How did your kid handle it all? |
You first. |
Yes. She was heartbroken, very mature, and thought it was the best decision for both of them to be fully present in their new environments (she is in a different country). |
I know someone who didn’t. Followed the boy to a far away school. As one would predict, they broke up, and she had to run into him often on campus , see who he was dating, etc.

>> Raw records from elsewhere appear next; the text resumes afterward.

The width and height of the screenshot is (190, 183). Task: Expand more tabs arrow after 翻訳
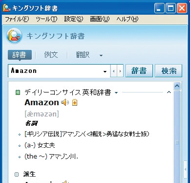pos(101,56)
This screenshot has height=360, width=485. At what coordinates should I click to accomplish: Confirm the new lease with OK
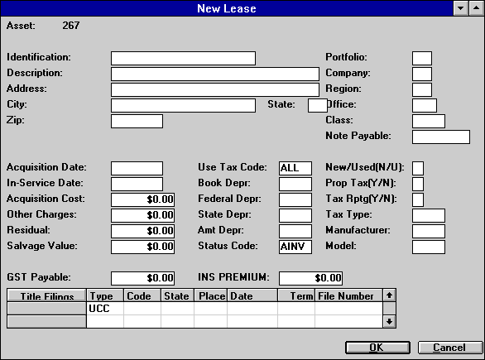click(x=377, y=348)
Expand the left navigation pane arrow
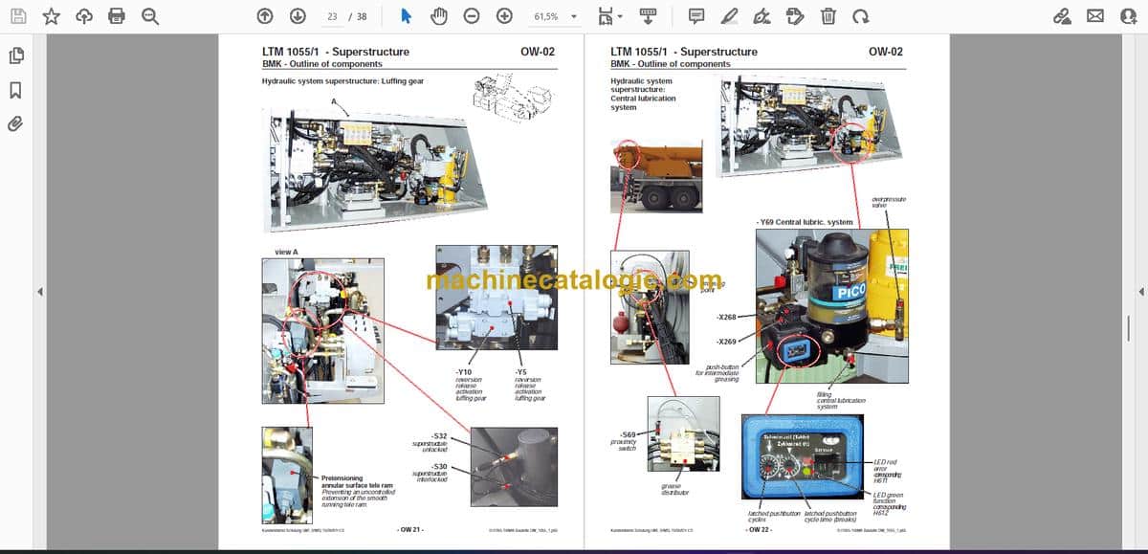Screen dimensions: 1148x554 click(x=39, y=292)
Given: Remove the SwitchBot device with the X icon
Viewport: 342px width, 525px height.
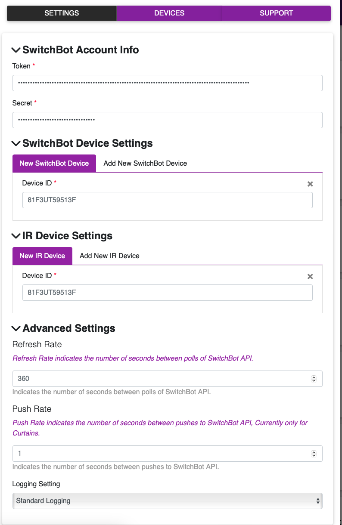Looking at the screenshot, I should click(310, 184).
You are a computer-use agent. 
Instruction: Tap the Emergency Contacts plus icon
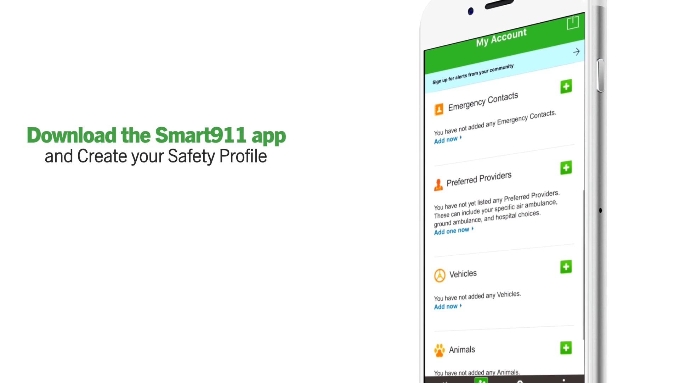(566, 87)
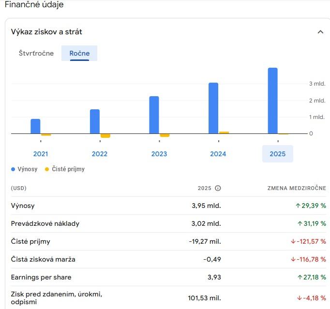Viewport: 330px width, 309px height.
Task: Click the yellow 2022 net income bar
Action: coord(105,136)
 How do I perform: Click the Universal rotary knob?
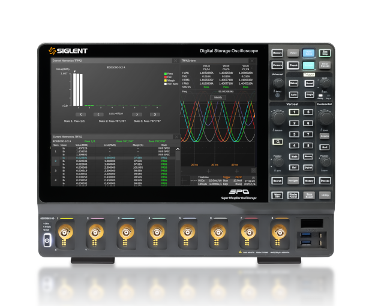pos(277,83)
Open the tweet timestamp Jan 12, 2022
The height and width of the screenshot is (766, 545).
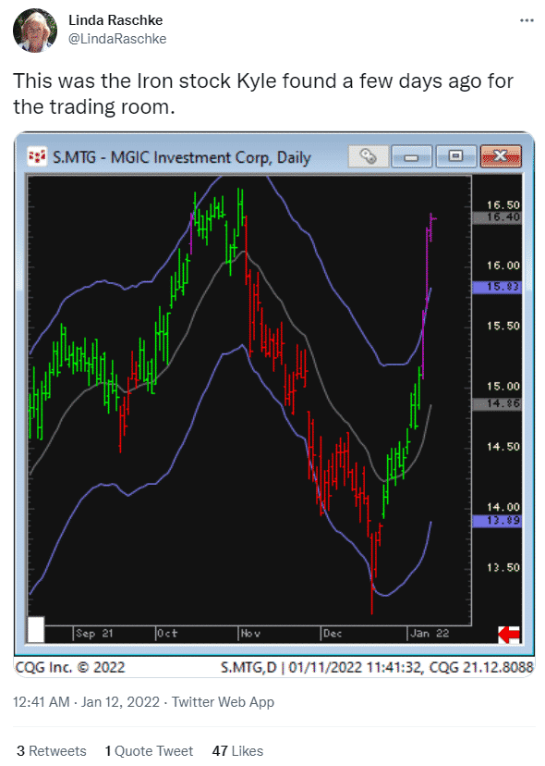(86, 702)
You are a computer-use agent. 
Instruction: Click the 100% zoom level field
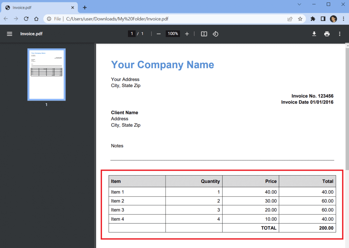[x=173, y=34]
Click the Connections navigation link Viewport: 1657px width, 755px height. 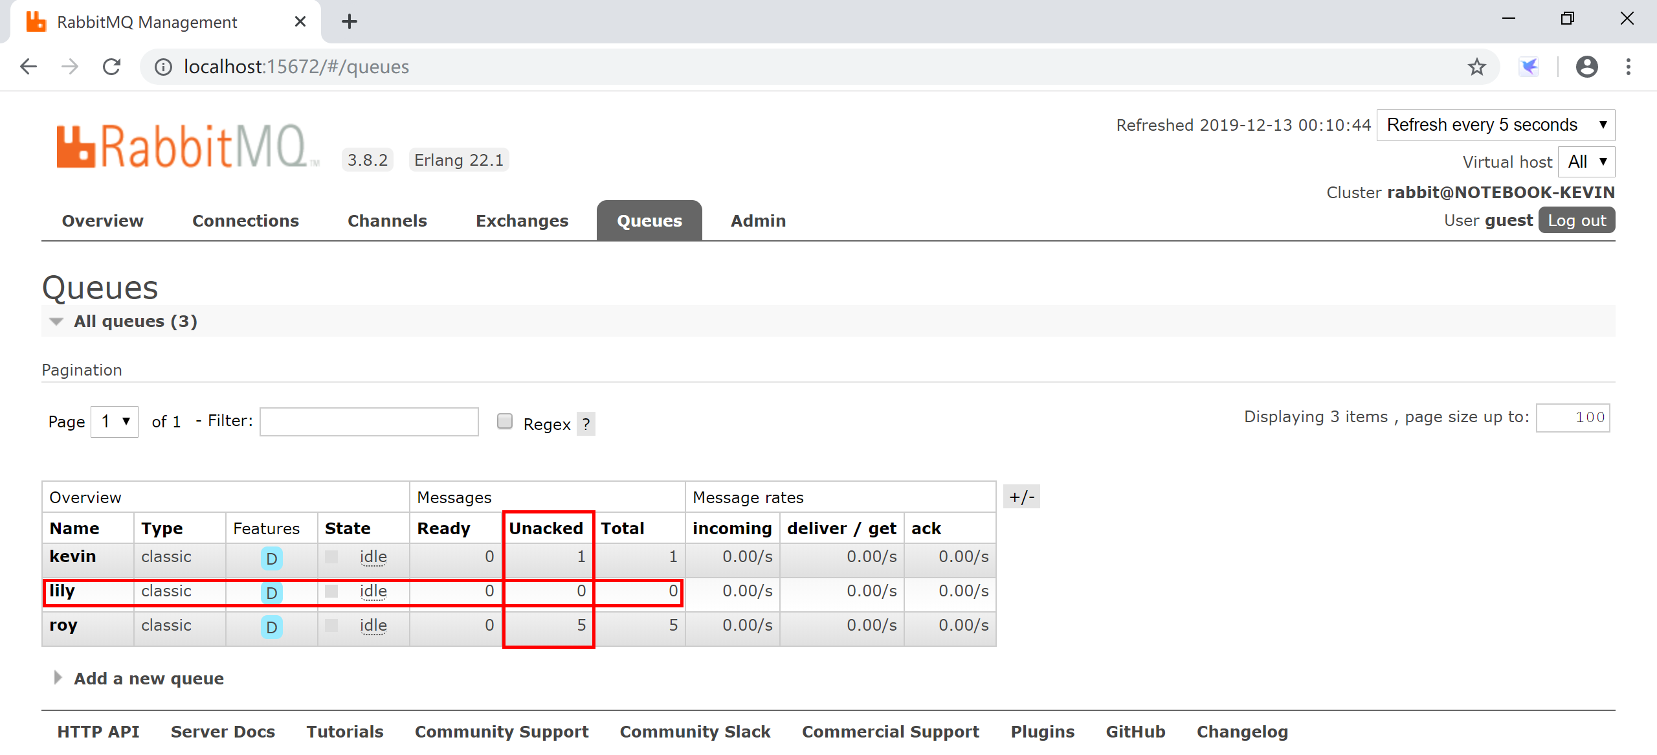click(244, 220)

I think it is better, at this age, to break up. If it is meant to be, they will find each other again. But they need time to figure out who they are. |
Yes. Because it wasn't fair to either of them. They were going to different states after considering going to a mid tier state school together, they realized it wasn't a good fit for either of them and just being together was not enough for them to go to a school neither of them really liked. So they went to the best school for them that they got into and agreed to give each other space. It's been rough, a lot of relationship ghost pains but they were each other's first real relationship. I hope they get back together at some point but they did the right thing |
I wish. Although it's not great so I guess it doesn't apply. |
How is a high school relationship "serious"? They are not thinking about marriage at that point, their brains are not fully developed and they do not have the maturity or independence to tackle on any serious issues without help from their parents. Basically, they are still kids. |
Remarkably, every sentence in that post is wrong. |
My aunt met my uncle in band camp around age 14.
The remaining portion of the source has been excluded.